T-SQL Window Functions – Part 4: Analytic Functions

This is a reprint with some revisions of a series I originally published on LessThanDot. You can find the links to the original blogs on my Series page.

TSQL-WIndow-Functions_thumb1_thumb_tIn the final installment of my series on SQL window functions, we will explore using analytic functions. Analytic functions were introduced in SQL Server 2012 with the expansion of the OVER clause capabilities. Analytic functions fall in to two primary categories: values at a position and percentiles. Four of the functions, LAG, LEAD, FIRST_VALUE and LAST_VALUE find a row in the partition and returns the desired value from that row. CUME_DIST and PERCENT_RANK break the partition into percentiles and return a rank value for each row. PERCENTILE_CONT and PERCENTILE_DISC a value at the requested percentile in the function for each row. All of the functions and examples in this blog will only work with SQL Server 2012.
Once again, the following CTE will be used as the query in all examples throughout the post:

with CTEOrders as
(select cast(1 as int) as OrderID, cast(‘3/1/2012’ as date) as OrderDate, cast(10.00 as money) as OrderAmt, ‘Joe’ as CustomerName
union select 2, ‘3/1/2012’, 11.00, ‘Sam’
union select 3, ‘3/2/2012’, 10.00, ‘Beth’
union select 4, ‘3/2/2012’, 15.00, ‘Joe’
union select 5, ‘3/2/2012’, 17.00, ‘Sam’
union select 6, ‘3/3/2012’, 12.00, ‘Joe’
union select 7, ‘3/4/2012’, 10.00, ‘Beth’
union select 8, ‘3/4/2012’, 18.00, ‘Sam’
union select 9, ‘3/4/2012’, 12.00, ‘Joe’
union select 10, ‘3/4/2012’, 11.00, ‘Beth’
union select 11, ‘3/5/2012’, 14.00, ‘Sam’
union select 12, ‘3/6/2012’, 17.00, ‘Beth’
union select 13, ‘3/6/2012’, 19.00, ‘Joe’
union select 14, ‘3/7/2012’, 13.00, ‘Beth’
union select 15, ‘3/7/2012’, 16.00, ‘Sam’
)
select OrderID
,OrderDate
,OrderAmt
,CustomerName
from CTEOrders;

Position Value Functions: LAG, LEAD, FIRST_VALUE, LAST_VALUE

Who has not needed to use values from other rows in the current row for a report or other query? A prime example is needing to know what the last order value was to calculate growth or just show the difference in the results. This has never been easy in SQL Server until now. All of these functions require the use of the OVER clause and the ORDER BY clause. They all use the current row within the partition to find the row at the desired position.

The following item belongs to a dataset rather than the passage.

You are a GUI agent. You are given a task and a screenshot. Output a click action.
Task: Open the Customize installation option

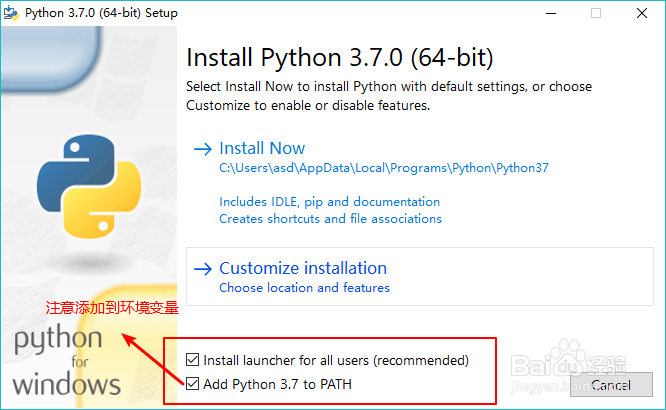coord(302,268)
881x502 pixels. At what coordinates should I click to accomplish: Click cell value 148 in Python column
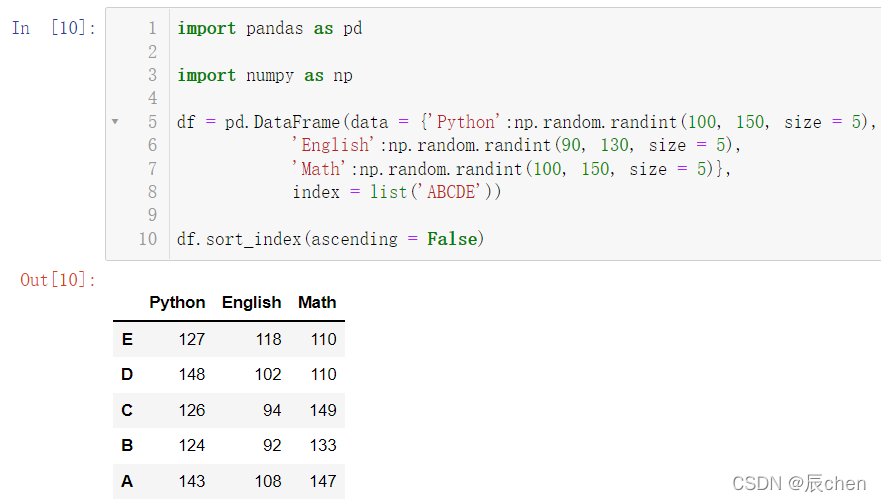click(x=192, y=374)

The LAG and LEAD functions allow you to specify the offset or how many rows to look forward or backward and they support a default value in cases where the value returned would be null. These functions do not support the use of ROWS or RANGE in the OVER clause. The FIRST_VALUE and LAST_VALUE allow you to further define the partition using ROWS or RANGE if desired.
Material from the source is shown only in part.